• What to do
Please say how many lines in the entries below hold the string "Política", with no other words.

• Material for the task

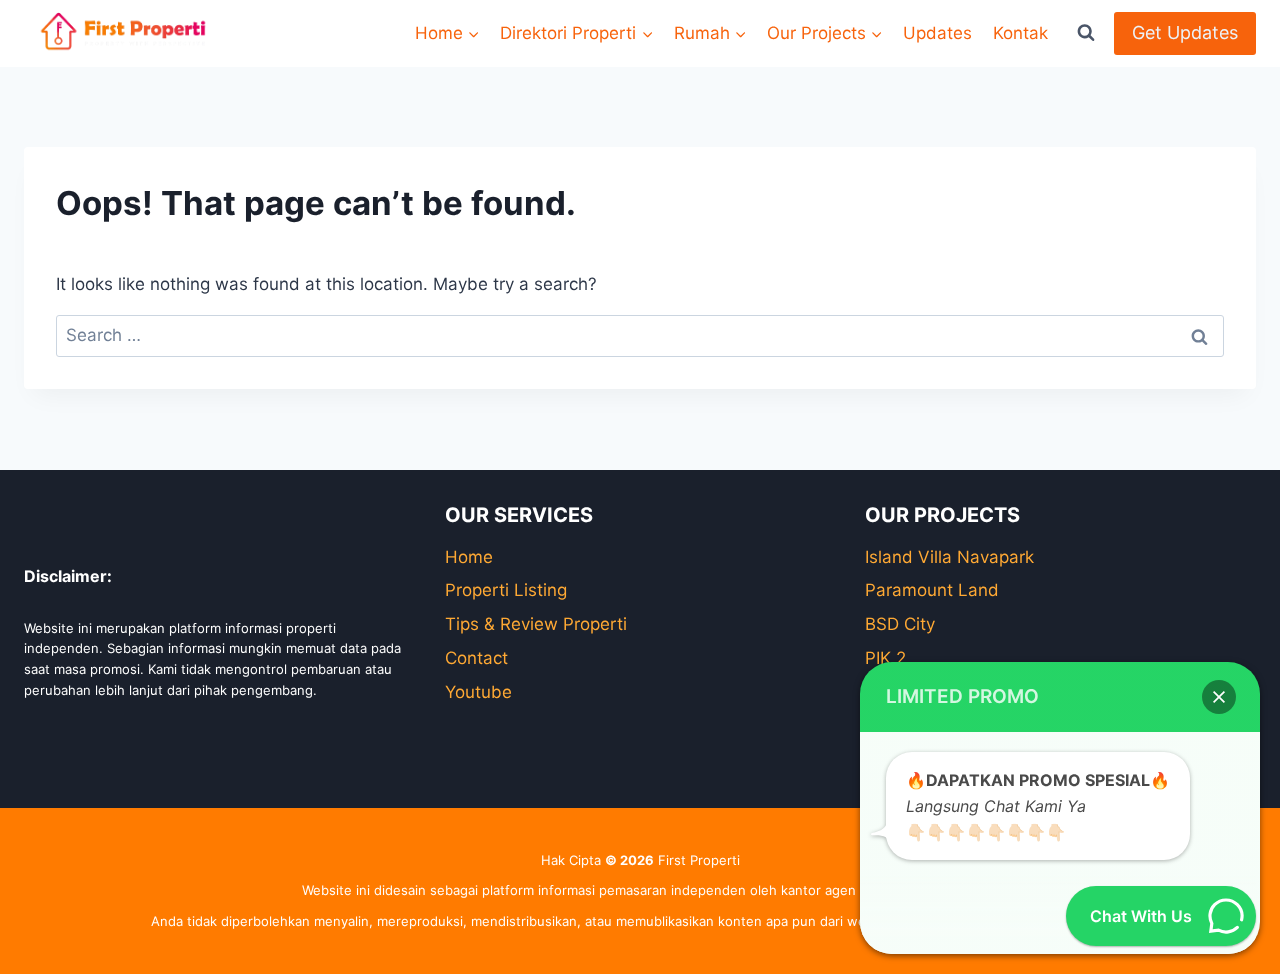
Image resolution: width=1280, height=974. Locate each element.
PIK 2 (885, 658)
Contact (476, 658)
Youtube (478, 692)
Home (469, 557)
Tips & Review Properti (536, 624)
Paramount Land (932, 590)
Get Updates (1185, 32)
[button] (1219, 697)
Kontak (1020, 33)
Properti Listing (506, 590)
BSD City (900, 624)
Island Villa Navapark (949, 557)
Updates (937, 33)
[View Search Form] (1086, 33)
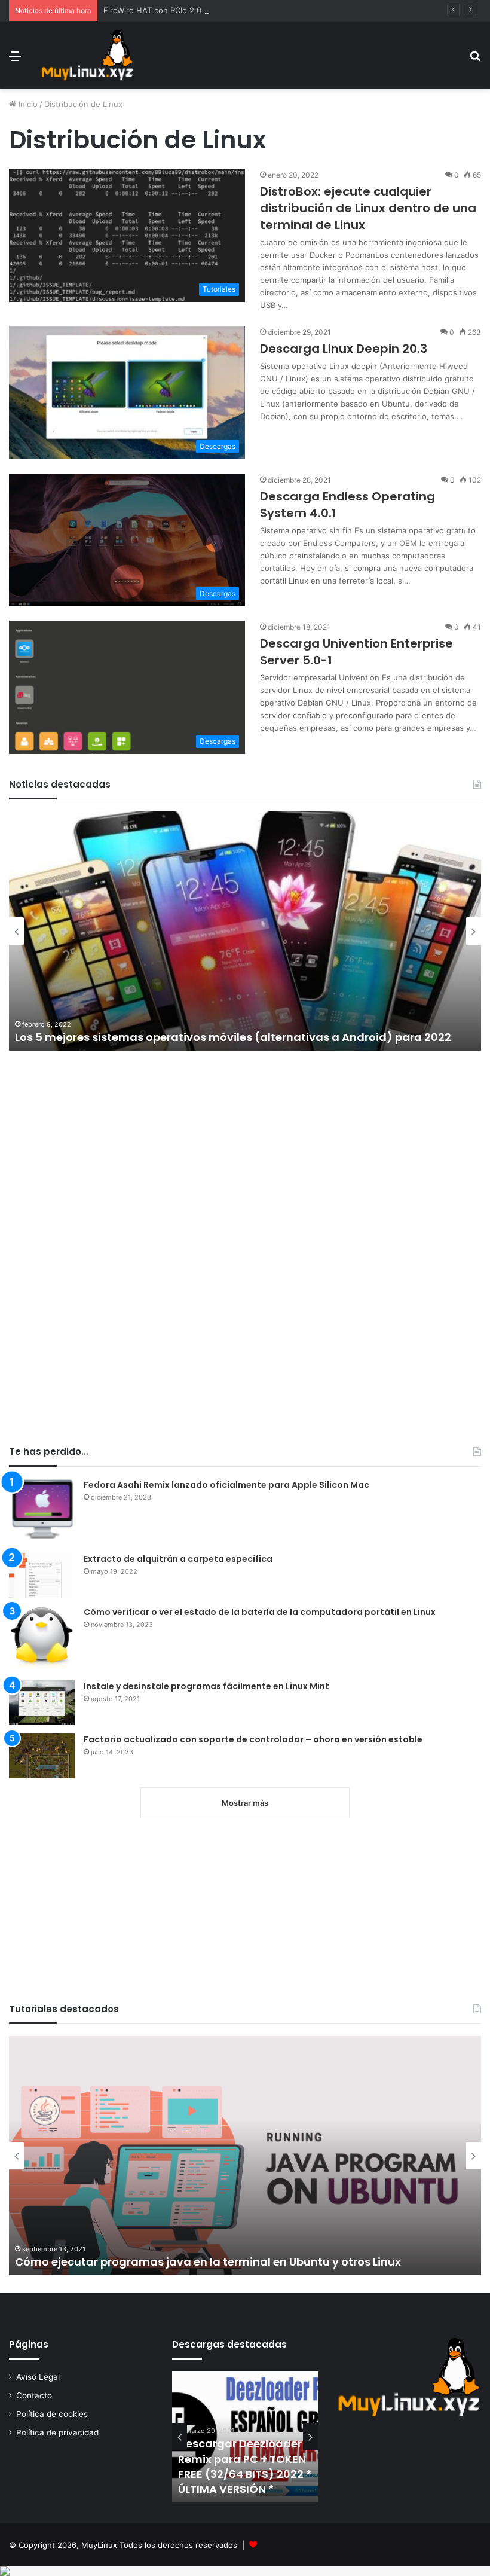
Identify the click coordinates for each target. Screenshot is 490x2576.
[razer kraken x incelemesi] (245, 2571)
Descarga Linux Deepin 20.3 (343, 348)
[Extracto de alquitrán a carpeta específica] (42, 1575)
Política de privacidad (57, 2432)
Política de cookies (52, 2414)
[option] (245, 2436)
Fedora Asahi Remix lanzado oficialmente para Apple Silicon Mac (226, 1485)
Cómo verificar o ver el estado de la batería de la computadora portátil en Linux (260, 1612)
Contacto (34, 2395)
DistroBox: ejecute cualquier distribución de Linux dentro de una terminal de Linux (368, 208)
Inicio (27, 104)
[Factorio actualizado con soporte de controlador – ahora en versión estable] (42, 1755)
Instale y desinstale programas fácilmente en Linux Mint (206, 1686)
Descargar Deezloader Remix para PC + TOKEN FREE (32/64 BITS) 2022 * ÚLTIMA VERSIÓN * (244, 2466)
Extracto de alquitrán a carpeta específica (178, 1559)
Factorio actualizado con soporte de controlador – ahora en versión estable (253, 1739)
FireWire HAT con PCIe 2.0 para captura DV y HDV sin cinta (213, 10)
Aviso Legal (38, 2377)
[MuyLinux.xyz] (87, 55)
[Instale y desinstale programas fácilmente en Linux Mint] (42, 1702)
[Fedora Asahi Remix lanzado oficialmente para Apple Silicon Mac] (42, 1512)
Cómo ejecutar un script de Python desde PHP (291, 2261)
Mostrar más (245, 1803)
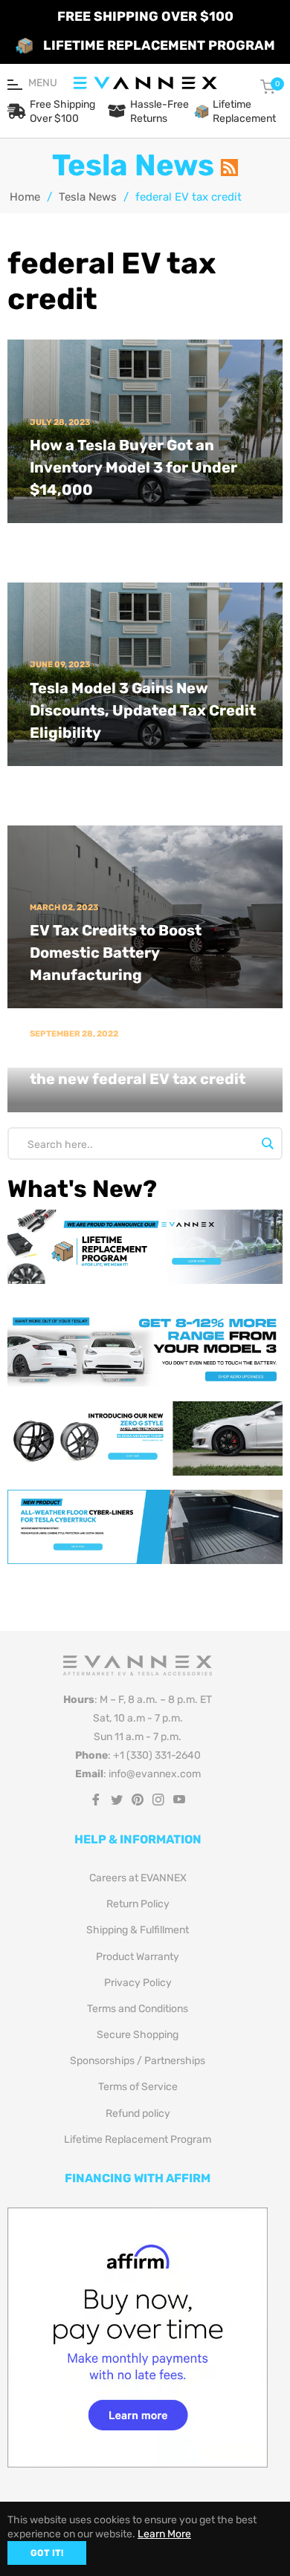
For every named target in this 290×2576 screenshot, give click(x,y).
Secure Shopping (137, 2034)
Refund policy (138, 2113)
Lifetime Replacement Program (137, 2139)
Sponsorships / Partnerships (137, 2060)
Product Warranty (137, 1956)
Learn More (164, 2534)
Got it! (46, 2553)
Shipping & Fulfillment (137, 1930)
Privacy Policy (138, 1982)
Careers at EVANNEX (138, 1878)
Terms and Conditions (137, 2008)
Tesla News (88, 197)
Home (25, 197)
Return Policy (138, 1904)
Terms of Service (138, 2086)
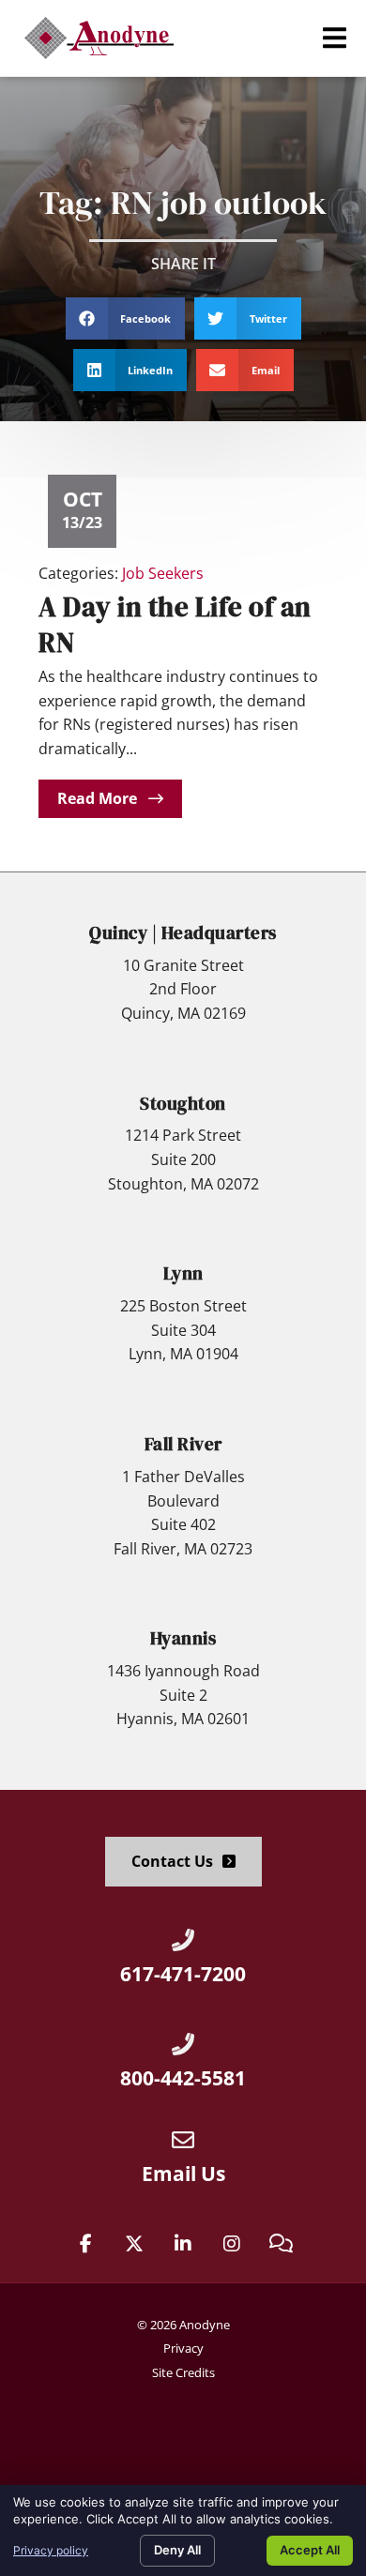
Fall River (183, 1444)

• Task solution
2